Ora, talvez toquemos aqui na causa mais profunda da cegueira da esquer-
da face à variante comunista do totalitarismo. Enquanto não sente senão nojo
por todas as formas de organização criadas pelo fascismo, nas quais reconhece
um desígnio de arregimentação e de mistificação porque o culto do chefe e
da disciplina aí é praticado abertamente, permanece a maior parte das vezes
estúpida perante o processo de associação, de mobilização, de animação de
massa, porque se desenvolve sob o signo aparente da democracia real. Como o
ideal da democracia real é o seu, limita-se a deplorar que seja desnaturado nos
fatos pela ação de manipuladores. Curiosamente retoma por sua própria conta
a acusação de parasitismo ou de sabotagem para aplicá-Ia aos burocratas, sem
nunca se perguntar se a ideia do bom "coletivo" pode ser extraída do sistema
de representações totalitário. Paralisada pela justa crítica do individualismo
burguês, pela da separação dos papéis e das atividades engendrada pelo ca-
pitalismo, não sabe acrescentar-lhe a crítica inversa: desmontar a ficção da
unidade, da identidade, da substância do social e mostrar que ela conduz ao
isolamento dos indivíduos levado ao seu mais alto grau, à dissolução do Sujeito,
à destruição forçada da sociabilidade humana. E é tal sua impotência que a
vemos desarmada quando os comunistas da nova onda, sobretudo, os italianos,
proclamam os méritos da "democracia de massa", como se esse conceito não
fosse o melhor para cobrir a invasão de todos os setores da cultura - antes os da
economia - por grupos apaixonados pela sua coesão, votados ao conformismo,
cimentados pelo ódio dos desviantes.
Tentar discernir as grandes linhas do empreendimento totalitário é uma
coisa. Seria outra perguntar-se o que acontece com seus efeitos na realidade.

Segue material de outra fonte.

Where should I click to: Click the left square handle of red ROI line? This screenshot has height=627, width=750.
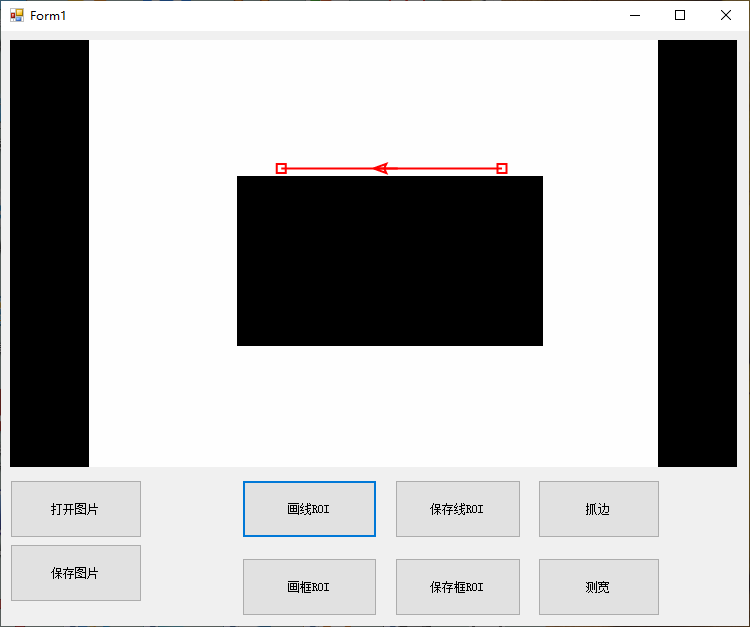281,168
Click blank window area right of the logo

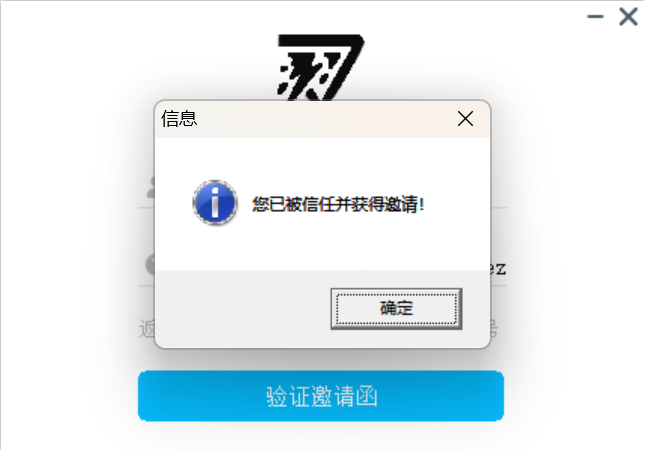point(473,62)
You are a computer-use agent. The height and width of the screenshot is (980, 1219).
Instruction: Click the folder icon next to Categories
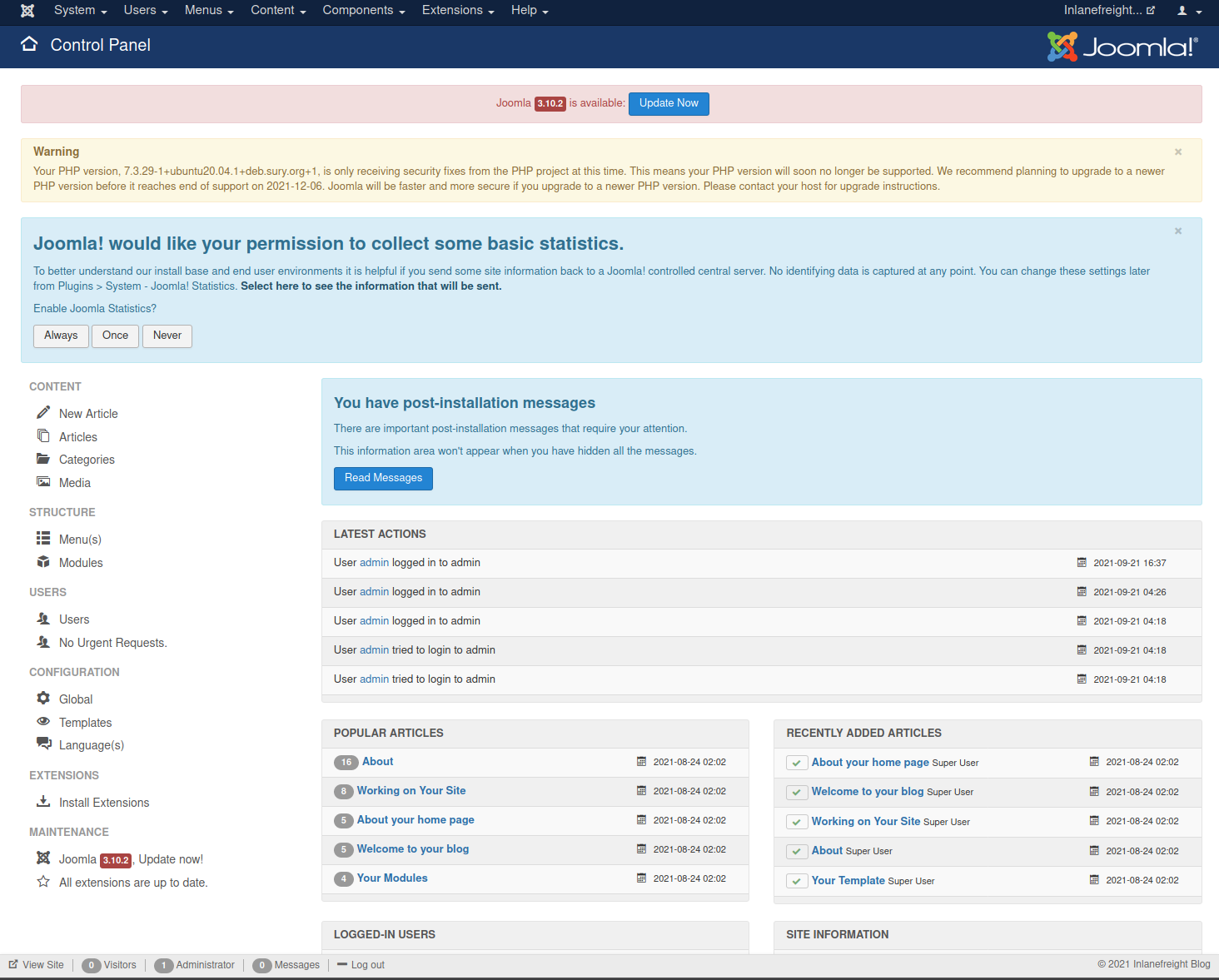click(43, 459)
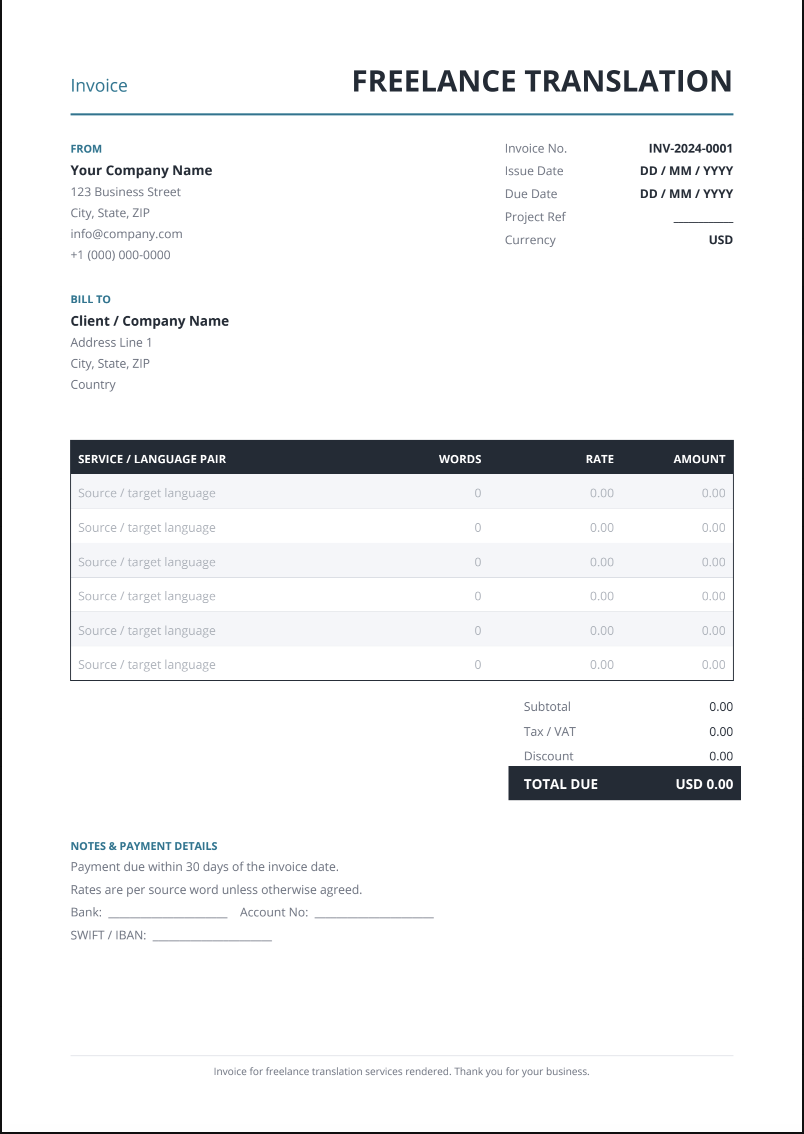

Seria necessário observar a desordem em vez da ordem; a corrupção para além
da imagística do corpo são; a luta pela sobrevivência ou pelos lugares à espera
do "futuro radioso", a virulência dos antagonismos burocráticos sob a férula
do poder. Essa tarefa, nós não a empreendemos. Pelo menos não deixemos o
leitor duvidar de nosso pensamento: o sistema totalitário não alcança seus fins.
Mais que qualquer outro se choca contra o desmedido da experiência. Importa
ainda apreciar sua coerência fantasmática.